As a child, Antone attended the Indian Day School system in southwestern Ontario and later a secondary school in London, an educational journey that neither included nor valued Indigenous knowledge or experiences. Reflecting on that period of her life, she spoke candidly during a 2018 Toronto United Church Council Heart & Vision Concert Awards speech about the imposed and assimilative nature of the education system she encountered: “I only knew I was made to feel inferior.”

It was only later, through post-secondary education, that Antone began to encounter Indigenous scholarship and critically examine the systems that had influenced her early learning. Through her studies and research – including doctoral work at the Ontario Institute for Studies in Education (OISE) – Antone explored Indigenous knowledge systems and the impact of colonial policies on education. Her work has since focused on Indigenous literacy, knowledge systems and ways of being – with an emphasis on integrating these perspectives into both academic and community contexts.

At U of T, Antone held several key roles, including director of the Indigenous studies program and Centre for Indigenous Studies, as well as appointments in the department of adult education, community development and counselling psychology, and the Transitional Year Programme. In 2019, she was appointed special adviser on Indigenous affairs in the Faculty of Arts & Science and has served as an Elder on the dean’s advisory committee on Indigenous teaching and learning.

In these roles, she has advocated for creating space for Indigenous students, culture and knowledge on campus.
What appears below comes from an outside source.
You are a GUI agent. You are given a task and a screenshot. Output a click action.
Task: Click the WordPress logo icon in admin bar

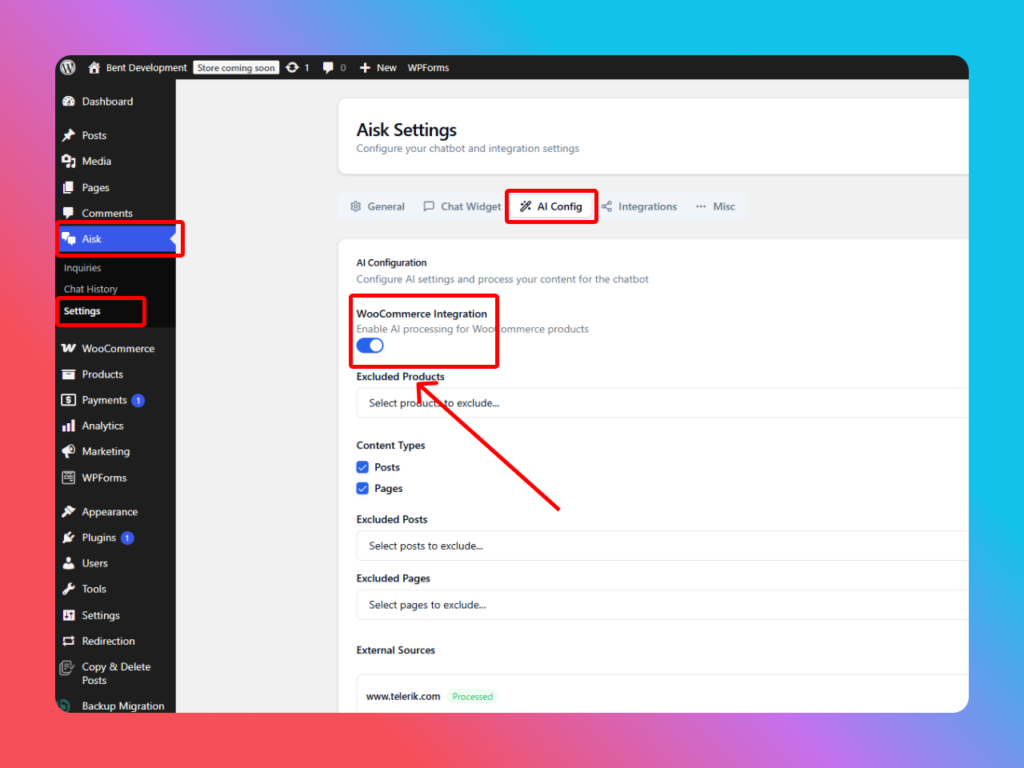click(68, 68)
By contrast, when she first arrived at U of T in the early 1990s, she said the Indigenous presence was minimal. “There was nothing here,” she recalled in a 2017 CBC interview

Over the years, Antone has also pushed for greater support and visibility for the Indigenous students who are here. Seeing that change take shape has been meaningful: “That’s what my goal was – to be able to see as I see today, Aboriginal students here at the University of Toronto,” she told the CBC, reflecting on a campus powwow that brought hundreds together.

Central to Antone’s teaching and scholarship is the importance of oral tradition. “Storytelling has always [been] a significant part of life in our community,” she said in an article published on the website of the Sandy-Saulteaux Spiritual Centre – a way of sharing community knowledge and culture across generations.
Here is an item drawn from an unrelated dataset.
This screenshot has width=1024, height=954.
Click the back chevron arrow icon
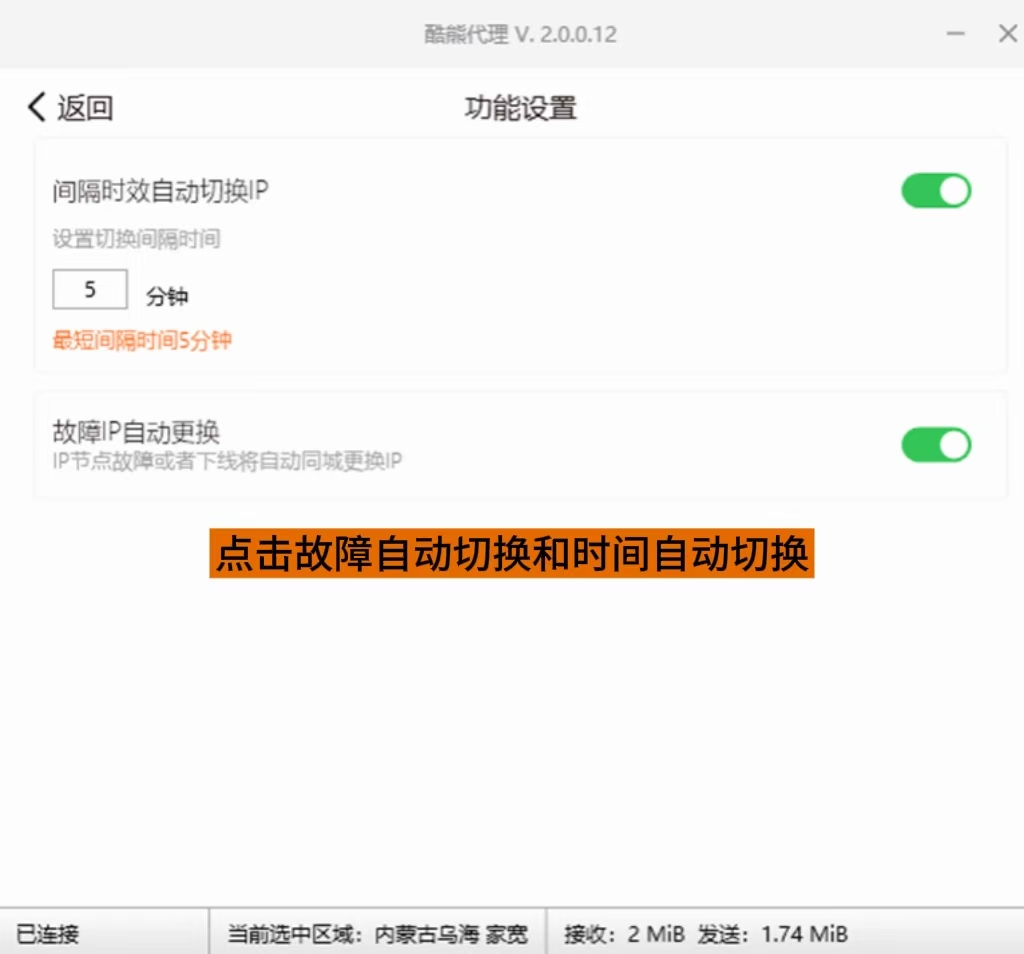pyautogui.click(x=37, y=107)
Her work has also emphasized that Indigenous education is rooted in respect, continuity and the sacredness of life. Drawing on Indigenous teachings, she noted during her Heart & Vision remarks how traditional education was a continuous process from birth to death.
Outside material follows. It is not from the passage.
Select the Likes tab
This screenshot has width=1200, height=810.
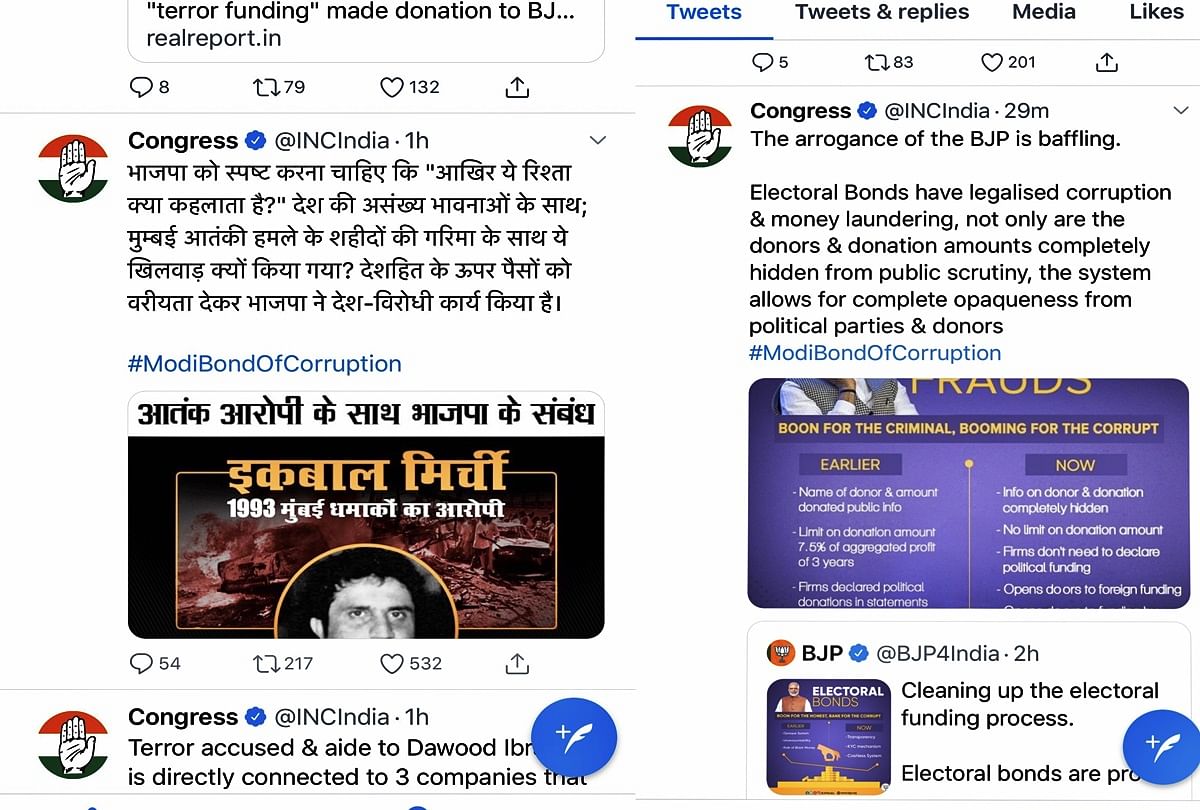click(x=1156, y=12)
At the same time, Antone has not shied away from confronting the disruptions caused by colonialism and residential schooling. In the same speech, she described the historical imposition of Western education as “compulsory miseducation for another purpose” – one that broke the continuity of Indigenous knowledge and identity. Her scholarship and leadership have thus been grounded in the effort to restore that continuity, according to the Sandy-Saulteaux article – to “raise up traditional knowledge and ways of being.”

Beyond the university, Antone has contributed to social justice initiatives throughout Ontario and worked to ensure that Indigenous students have meaningful pathways into and through higher education. She has also emphasized the importance of preserving and using Indigenous languages, noting in her 2018 Heart & Vision remarks that they “carry the culture, values and beliefs” of a people.